Dixon used this circumferentor to keep the chain crew on course as they surveyed south from Harlan’s garden. The instrument in the middle is a compass, and the two liquid-filled tubes are levels.
In Harlan’s garden, outside the observatory, Dixon aligned his circumferentor with the meridian. A crewman stood several hundred feet away, holding a wooden stake. Dixon peered through the instrument’s sighting slits (one on each upright bar) and signaled the crewman to move right or left until the stake was aligned with the instrument’s sights. Aligning the crewman with the two sights ensured a straight line. After setting the stake in place, it was time to haul out the chain — a two-man job.
Under Dixon’s direction, two chain carriers measured a distance from the circumferentor with a surveyor’s tool called a Gunter’s chain. This sixty-six-foot-long metal chain consists of one hundred links, each of which is 7.92 inches long. A link of a Gunter’s chain is formed from a straight metal bar. Each end of the bar is bent to form a small circle. Small measured metal circles connect the links. Eighty chains equal one mile (5,280 feet). One chain carrier firmly anchored the end of the chain at the starting point outside the observatory. The other chain carrier unfolded the chain as he walked toward the distant wooden stake. When the chain was completely extended, he stopped walking and stretched the chain taut. On the ground, he marked the spot beneath the end of the chain with an iron pin. This completed one chain.
A Gunter’s chain was the chain bearers’ constant companion. From time to time, the circles connecting the links became stretched out and had to be reshaped to keep the length of the chain accurate.
Keeping a tally, Dixon and the chain carriers repeated these steps until they reached the distant wooden stake or a land feature that created an obstacle, such as a creek. At 9 chains and 61 links (634 feet 3.12 inches) from Harlan’s garden, the crew reached the sloped bank of Brandywine Creek. Surveying up or down a slope with a chain is difficult, if not impossible. Plus, measuring directly along the ground up and down short, steep slopes would have considerably shortened how far south the fifteen-mile line extended, something the Pennsylvania commissioners vociferously opposed. Dixon’s men replaced the Gunter’s chain with a wooden rod called a level that was twenty-two feet long.
To measure the distance from the top of the creek bank to the water’s edge as a straight rather than sloped line, two chain carriers held a level, one man at each end, so that neither end was higher or lower than the other. Two more crewmen stepped into place, holding one end of a second level directly beneath the front end of the first level. As the crewmen repeated this process, Dixon and his circumferentor kept them on course by aligning the men with a stake placed on the meridian across the creek. It took the crew four levels, or steps, to reach the edge of Brandywine Creek closest to Harlan’s house.
Brandywine Creek loops around near the Harlan house.

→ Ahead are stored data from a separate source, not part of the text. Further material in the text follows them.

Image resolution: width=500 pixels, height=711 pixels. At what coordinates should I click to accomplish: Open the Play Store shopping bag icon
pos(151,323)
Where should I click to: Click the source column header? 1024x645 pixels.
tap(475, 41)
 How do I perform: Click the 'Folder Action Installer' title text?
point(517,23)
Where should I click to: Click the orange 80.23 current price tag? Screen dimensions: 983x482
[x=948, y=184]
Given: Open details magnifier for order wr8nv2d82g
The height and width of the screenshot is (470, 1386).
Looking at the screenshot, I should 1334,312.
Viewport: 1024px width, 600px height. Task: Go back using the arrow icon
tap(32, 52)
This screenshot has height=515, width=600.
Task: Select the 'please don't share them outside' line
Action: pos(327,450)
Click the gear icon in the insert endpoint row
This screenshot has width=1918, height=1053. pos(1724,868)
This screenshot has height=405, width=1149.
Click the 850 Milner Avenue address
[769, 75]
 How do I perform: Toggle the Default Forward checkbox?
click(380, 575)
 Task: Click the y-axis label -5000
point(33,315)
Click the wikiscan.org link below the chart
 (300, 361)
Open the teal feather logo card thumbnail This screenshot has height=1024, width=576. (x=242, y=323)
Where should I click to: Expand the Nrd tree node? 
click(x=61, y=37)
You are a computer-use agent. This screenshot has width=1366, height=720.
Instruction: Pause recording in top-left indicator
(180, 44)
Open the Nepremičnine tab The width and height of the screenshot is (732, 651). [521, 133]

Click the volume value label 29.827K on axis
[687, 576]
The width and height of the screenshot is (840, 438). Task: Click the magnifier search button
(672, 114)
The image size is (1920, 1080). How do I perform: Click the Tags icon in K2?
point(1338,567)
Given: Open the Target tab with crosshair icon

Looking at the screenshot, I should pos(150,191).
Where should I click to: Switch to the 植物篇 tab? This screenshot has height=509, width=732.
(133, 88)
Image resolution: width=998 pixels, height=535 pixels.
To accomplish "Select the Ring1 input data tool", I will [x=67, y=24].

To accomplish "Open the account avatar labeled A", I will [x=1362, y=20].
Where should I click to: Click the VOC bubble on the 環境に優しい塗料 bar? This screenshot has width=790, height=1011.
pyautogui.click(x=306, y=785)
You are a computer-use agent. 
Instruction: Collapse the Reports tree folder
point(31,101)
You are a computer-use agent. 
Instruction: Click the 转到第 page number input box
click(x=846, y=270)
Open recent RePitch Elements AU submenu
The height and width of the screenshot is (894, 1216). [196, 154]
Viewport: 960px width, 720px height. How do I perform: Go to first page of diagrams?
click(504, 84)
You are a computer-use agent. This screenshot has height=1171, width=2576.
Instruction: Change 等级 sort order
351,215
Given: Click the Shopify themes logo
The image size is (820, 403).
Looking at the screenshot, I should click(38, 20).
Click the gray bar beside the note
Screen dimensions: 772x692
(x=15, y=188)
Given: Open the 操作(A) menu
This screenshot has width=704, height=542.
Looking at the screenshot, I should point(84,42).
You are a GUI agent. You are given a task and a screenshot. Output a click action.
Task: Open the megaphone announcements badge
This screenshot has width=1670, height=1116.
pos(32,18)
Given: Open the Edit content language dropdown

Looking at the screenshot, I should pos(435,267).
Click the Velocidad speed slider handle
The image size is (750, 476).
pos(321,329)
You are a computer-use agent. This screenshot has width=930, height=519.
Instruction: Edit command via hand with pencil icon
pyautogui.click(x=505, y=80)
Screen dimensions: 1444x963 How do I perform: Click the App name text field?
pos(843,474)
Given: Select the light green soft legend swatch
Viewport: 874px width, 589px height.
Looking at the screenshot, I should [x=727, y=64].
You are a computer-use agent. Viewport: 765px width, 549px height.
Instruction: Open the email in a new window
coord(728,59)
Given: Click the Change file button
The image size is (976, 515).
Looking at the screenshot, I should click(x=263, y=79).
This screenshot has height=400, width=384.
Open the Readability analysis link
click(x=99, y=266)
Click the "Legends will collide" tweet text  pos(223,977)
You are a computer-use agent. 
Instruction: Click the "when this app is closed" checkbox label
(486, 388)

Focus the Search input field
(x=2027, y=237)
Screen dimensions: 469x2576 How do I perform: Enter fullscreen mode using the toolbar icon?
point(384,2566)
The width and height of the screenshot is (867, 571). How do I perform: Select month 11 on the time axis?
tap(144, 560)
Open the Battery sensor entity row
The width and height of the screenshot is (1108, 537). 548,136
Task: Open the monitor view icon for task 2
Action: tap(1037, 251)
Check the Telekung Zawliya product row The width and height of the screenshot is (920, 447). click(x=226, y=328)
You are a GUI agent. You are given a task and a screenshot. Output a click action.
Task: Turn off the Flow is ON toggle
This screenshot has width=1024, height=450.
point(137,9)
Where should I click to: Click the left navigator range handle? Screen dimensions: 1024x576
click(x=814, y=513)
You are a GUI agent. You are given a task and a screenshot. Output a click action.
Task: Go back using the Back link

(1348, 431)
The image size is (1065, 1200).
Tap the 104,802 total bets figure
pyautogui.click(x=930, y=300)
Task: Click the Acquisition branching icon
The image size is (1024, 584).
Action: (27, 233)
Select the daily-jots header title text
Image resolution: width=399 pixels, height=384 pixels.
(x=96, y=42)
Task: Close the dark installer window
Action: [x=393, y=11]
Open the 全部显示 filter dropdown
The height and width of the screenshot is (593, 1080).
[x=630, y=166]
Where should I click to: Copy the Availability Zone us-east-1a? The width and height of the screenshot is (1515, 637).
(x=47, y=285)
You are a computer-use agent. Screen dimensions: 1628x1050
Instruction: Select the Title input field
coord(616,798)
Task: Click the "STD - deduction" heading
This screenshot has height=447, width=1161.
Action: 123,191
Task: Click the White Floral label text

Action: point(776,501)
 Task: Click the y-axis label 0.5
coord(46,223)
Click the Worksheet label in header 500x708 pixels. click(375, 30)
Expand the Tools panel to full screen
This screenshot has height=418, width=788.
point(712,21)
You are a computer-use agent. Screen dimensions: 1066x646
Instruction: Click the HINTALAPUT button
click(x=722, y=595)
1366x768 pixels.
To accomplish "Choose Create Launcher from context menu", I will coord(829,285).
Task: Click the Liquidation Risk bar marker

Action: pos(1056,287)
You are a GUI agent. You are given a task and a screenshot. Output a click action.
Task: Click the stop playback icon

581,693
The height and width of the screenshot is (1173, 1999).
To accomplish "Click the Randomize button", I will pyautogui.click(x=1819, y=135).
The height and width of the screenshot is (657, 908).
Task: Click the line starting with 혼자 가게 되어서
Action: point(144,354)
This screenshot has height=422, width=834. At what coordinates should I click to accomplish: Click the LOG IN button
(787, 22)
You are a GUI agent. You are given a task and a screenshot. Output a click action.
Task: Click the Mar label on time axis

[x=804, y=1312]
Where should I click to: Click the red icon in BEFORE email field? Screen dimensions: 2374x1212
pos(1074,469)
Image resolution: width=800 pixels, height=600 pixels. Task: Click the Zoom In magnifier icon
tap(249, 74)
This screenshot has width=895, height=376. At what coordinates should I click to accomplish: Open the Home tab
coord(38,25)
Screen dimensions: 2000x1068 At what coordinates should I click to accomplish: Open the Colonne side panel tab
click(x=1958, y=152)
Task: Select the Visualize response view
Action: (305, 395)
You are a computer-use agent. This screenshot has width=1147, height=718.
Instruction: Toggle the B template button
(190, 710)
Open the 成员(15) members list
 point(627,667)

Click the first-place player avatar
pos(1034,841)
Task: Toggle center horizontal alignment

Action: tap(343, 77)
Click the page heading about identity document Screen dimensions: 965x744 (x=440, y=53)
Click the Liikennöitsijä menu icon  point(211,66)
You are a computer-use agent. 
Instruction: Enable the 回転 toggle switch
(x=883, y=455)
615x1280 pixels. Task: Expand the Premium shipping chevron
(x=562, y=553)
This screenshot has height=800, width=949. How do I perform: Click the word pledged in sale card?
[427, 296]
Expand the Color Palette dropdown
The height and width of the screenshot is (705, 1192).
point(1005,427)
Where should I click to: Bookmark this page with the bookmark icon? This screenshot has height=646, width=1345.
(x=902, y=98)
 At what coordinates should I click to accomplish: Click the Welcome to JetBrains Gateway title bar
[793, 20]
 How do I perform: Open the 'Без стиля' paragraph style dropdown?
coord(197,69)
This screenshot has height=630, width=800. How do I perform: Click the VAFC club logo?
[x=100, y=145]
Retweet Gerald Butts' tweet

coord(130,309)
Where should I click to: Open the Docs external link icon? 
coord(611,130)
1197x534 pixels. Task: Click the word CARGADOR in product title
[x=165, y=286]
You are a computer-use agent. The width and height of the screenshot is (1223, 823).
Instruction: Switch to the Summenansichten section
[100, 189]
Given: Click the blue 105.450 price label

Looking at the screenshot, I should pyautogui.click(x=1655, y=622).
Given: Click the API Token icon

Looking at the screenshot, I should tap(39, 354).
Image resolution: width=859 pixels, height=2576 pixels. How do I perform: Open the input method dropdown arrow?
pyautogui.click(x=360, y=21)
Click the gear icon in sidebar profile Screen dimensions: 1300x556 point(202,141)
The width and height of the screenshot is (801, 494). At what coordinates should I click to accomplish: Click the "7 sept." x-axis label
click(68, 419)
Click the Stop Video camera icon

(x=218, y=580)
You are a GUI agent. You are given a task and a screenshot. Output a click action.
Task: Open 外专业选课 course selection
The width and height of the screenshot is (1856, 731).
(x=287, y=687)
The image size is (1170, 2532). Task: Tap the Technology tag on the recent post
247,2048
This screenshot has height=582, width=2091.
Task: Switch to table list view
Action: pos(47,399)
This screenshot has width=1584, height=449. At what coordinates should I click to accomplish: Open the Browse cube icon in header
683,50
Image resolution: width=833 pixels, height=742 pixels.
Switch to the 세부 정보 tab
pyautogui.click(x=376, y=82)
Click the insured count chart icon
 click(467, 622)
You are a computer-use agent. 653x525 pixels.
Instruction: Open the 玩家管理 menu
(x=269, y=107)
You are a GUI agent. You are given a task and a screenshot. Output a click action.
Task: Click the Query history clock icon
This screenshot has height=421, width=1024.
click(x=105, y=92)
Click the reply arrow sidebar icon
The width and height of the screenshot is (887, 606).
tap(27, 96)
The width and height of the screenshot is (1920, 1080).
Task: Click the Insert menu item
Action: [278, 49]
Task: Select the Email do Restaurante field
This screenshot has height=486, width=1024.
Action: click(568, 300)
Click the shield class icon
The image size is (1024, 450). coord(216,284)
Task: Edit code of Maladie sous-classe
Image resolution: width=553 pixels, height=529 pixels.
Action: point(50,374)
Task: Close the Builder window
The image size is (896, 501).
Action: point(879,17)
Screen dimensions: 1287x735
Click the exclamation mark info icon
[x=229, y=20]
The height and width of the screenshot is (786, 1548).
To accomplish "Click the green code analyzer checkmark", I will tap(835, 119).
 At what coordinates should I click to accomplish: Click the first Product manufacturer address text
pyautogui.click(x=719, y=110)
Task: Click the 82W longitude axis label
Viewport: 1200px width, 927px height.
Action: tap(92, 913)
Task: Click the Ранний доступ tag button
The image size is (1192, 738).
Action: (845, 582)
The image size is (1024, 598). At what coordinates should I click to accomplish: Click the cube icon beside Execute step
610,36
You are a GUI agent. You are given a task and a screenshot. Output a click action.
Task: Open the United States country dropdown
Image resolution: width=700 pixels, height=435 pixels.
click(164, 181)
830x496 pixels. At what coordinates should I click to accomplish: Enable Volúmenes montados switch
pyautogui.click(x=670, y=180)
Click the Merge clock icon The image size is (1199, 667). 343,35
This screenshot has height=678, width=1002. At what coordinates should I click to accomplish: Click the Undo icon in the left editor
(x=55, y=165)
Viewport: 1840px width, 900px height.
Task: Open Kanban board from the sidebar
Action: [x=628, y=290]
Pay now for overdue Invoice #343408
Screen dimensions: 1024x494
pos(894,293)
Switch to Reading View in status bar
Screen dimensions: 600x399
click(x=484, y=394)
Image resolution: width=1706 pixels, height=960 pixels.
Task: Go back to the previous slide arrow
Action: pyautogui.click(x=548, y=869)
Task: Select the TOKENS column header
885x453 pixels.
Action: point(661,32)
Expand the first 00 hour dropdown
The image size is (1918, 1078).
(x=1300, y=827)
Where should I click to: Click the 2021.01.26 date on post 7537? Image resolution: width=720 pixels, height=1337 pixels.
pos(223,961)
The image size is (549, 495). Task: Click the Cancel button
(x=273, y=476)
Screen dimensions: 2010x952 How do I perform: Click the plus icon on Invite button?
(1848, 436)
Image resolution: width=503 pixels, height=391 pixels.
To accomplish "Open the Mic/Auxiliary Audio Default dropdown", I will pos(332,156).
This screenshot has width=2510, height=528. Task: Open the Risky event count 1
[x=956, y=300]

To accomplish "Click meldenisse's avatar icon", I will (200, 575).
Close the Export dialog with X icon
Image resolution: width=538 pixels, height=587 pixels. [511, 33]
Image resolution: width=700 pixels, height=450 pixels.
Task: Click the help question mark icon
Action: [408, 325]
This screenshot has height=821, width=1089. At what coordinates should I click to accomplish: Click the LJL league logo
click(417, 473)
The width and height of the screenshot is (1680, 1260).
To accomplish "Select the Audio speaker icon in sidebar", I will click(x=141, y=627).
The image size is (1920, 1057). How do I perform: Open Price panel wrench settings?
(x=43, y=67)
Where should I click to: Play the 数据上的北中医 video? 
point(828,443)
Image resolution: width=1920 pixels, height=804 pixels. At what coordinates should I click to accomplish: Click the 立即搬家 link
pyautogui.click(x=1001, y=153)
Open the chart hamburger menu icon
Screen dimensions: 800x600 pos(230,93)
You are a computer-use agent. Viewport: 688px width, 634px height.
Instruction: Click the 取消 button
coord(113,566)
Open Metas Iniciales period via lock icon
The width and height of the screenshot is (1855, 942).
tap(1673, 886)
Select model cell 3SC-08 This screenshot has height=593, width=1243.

Before Dixon’s men had surveyed a mile, Mason noted that they’d splashed across the creek three times. That meant the crewmen had to work in sopping-wet leather shoes or boots and wet wool pants, which may not have dried out during the day, due to chilly air temperatures. Most colonists owned few changes of clothes and only one pair of shoes; changing outfits frequently was not an option. So the waders squelched when they walked, and their legs itched as wet wool chafed their skin. A long hike in these conditions was uncomfortable, as was using the difficult-to-maneuver twenty-two-foot-long levels. After crossing Brandywine Creek once, the crew switched to less cumbersome levels that were only sixteen and a half feet long. As they proceeded south, the men became an efficient and precise survey team.
Periodically, Mason observed the stars to confirm that the line was still true to the meridian of Harlan’s garden (or to determine how the line needed to be shifted if it had veered off course). On April 5, he noted with satisfaction that he had “Proved the Meridian and found it very exact.” In addition to checking their course, Mason and Dixon also had to check their Gunter’s chain. Repeatedly pulling the chain taut could cause the wire circles at the end of each link to stretch slightly, making the chain inaccurate. Mason and Dixon measured the links’ length against a three-foot-long brass rod. They reshaped any links that had lengthened. On April 5, Mason “Found the chain a little too long. Corrected it.” When he measured the chain again on April 9 and 12, it was exact. The Penns and Lord Baltimore had hired Mason and Dixon as the best men for the job, and the best is what they got.
By April 12, the crew had traveled over fourteen miles. Now was the time to account for the fact that their starting point, at the observatory in Harlan’s garden, was already 10.5 seconds south of Philadelphia’s southernmost point. That distance had to be included in the overall length of their fifteen-mile-long line south. Mathematically, Mason converted the seconds into yards. He found that 10.5 seconds of a degree of latitude was equal to 357 yards. This distance is more than three and a half times the length of a football field. While that may not seem like much, if the line were placed that much too far south and extended west over the 233-mile-long distance, the acreage added to Pennsylvania’s area would add up. In fact, if the acreage involved were reconfigured as a chunk of land rather than a long, thin strip, it would occupy an area the size of Disney World or the city of San Francisco. The Maryland commissioners would never have ceded that much land to Pennsylvania.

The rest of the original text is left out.